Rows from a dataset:
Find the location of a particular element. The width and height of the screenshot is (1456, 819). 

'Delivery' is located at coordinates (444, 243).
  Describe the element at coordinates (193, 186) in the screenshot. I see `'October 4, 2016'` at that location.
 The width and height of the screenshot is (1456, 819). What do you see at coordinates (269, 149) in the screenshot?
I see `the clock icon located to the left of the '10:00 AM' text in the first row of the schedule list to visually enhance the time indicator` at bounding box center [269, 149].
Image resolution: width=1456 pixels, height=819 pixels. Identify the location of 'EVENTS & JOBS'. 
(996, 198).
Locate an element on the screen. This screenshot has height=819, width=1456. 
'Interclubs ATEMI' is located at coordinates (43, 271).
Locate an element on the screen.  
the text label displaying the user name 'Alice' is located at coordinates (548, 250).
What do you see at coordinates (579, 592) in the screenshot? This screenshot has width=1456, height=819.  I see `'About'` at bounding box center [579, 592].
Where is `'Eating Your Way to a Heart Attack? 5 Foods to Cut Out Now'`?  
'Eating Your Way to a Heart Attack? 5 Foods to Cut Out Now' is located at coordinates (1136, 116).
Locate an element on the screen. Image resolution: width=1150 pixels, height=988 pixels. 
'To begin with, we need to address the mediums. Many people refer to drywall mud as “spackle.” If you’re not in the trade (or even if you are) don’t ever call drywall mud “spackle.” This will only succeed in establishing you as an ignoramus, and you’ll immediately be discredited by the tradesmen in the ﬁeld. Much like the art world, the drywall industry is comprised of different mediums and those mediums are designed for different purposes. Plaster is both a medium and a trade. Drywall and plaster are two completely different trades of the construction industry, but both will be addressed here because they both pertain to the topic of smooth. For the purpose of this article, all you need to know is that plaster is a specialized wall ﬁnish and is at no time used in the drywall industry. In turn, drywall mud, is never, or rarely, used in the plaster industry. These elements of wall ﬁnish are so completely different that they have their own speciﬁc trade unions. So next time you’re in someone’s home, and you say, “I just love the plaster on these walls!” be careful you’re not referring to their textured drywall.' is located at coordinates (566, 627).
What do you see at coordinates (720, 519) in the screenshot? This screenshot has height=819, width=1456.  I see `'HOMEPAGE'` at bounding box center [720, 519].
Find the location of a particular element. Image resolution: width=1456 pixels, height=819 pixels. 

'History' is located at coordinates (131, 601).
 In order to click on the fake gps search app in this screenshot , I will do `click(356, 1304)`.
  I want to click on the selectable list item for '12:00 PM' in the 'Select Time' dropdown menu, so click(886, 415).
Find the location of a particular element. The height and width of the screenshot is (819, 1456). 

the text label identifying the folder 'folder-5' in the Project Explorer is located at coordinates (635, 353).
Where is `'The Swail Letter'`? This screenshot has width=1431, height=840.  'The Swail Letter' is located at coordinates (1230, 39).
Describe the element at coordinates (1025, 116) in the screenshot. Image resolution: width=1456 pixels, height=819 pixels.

## REQUIREMENTS
Revise the material above by changing each occurrence of "Locate an element on the screen" to "Find an element on the screen", keeping every other line intact.

## COMPLETED TASK
Find the location of a particular element. The width and height of the screenshot is (1456, 819). 

'Delivery' is located at coordinates (444, 243).
  Describe the element at coordinates (193, 186) in the screenshot. I see `'October 4, 2016'` at that location.
 The width and height of the screenshot is (1456, 819). What do you see at coordinates (269, 149) in the screenshot?
I see `the clock icon located to the left of the '10:00 AM' text in the first row of the schedule list to visually enhance the time indicator` at bounding box center [269, 149].
Image resolution: width=1456 pixels, height=819 pixels. Identify the location of 'EVENTS & JOBS'. 
(996, 198).
Find an element on the screen. This screenshot has height=819, width=1456. 
'Interclubs ATEMI' is located at coordinates (43, 271).
Find an element on the screen.  
the text label displaying the user name 'Alice' is located at coordinates (548, 250).
What do you see at coordinates (579, 592) in the screenshot? This screenshot has width=1456, height=819.  I see `'About'` at bounding box center [579, 592].
Where is `'Eating Your Way to a Heart Attack? 5 Foods to Cut Out Now'`?  
'Eating Your Way to a Heart Attack? 5 Foods to Cut Out Now' is located at coordinates (1136, 116).
Find an element on the screen. Image resolution: width=1150 pixels, height=988 pixels. 
'To begin with, we need to address the mediums. Many people refer to drywall mud as “spackle.” If you’re not in the trade (or even if you are) don’t ever call drywall mud “spackle.” This will only succeed in establishing you as an ignoramus, and you’ll immediately be discredited by the tradesmen in the ﬁeld. Much like the art world, the drywall industry is comprised of different mediums and those mediums are designed for different purposes. Plaster is both a medium and a trade. Drywall and plaster are two completely different trades of the construction industry, but both will be addressed here because they both pertain to the topic of smooth. For the purpose of this article, all you need to know is that plaster is a specialized wall ﬁnish and is at no time used in the drywall industry. In turn, drywall mud, is never, or rarely, used in the plaster industry. These elements of wall ﬁnish are so completely different that they have their own speciﬁc trade unions. So next time you’re in someone’s home, and you say, “I just love the plaster on these walls!” be careful you’re not referring to their textured drywall.' is located at coordinates (566, 627).
What do you see at coordinates (720, 519) in the screenshot? This screenshot has height=819, width=1456.  I see `'HOMEPAGE'` at bounding box center [720, 519].
Find the location of a particular element. Image resolution: width=1456 pixels, height=819 pixels. 

'History' is located at coordinates (131, 601).
 In order to click on the fake gps search app in this screenshot , I will do `click(356, 1304)`.
  I want to click on the selectable list item for '12:00 PM' in the 'Select Time' dropdown menu, so click(886, 415).
Find the location of a particular element. The height and width of the screenshot is (819, 1456). 

the text label identifying the folder 'folder-5' in the Project Explorer is located at coordinates (635, 353).
Where is `'The Swail Letter'`? This screenshot has width=1431, height=840.  'The Swail Letter' is located at coordinates (1230, 39).
Describe the element at coordinates (1025, 116) in the screenshot. Image resolution: width=1456 pixels, height=819 pixels.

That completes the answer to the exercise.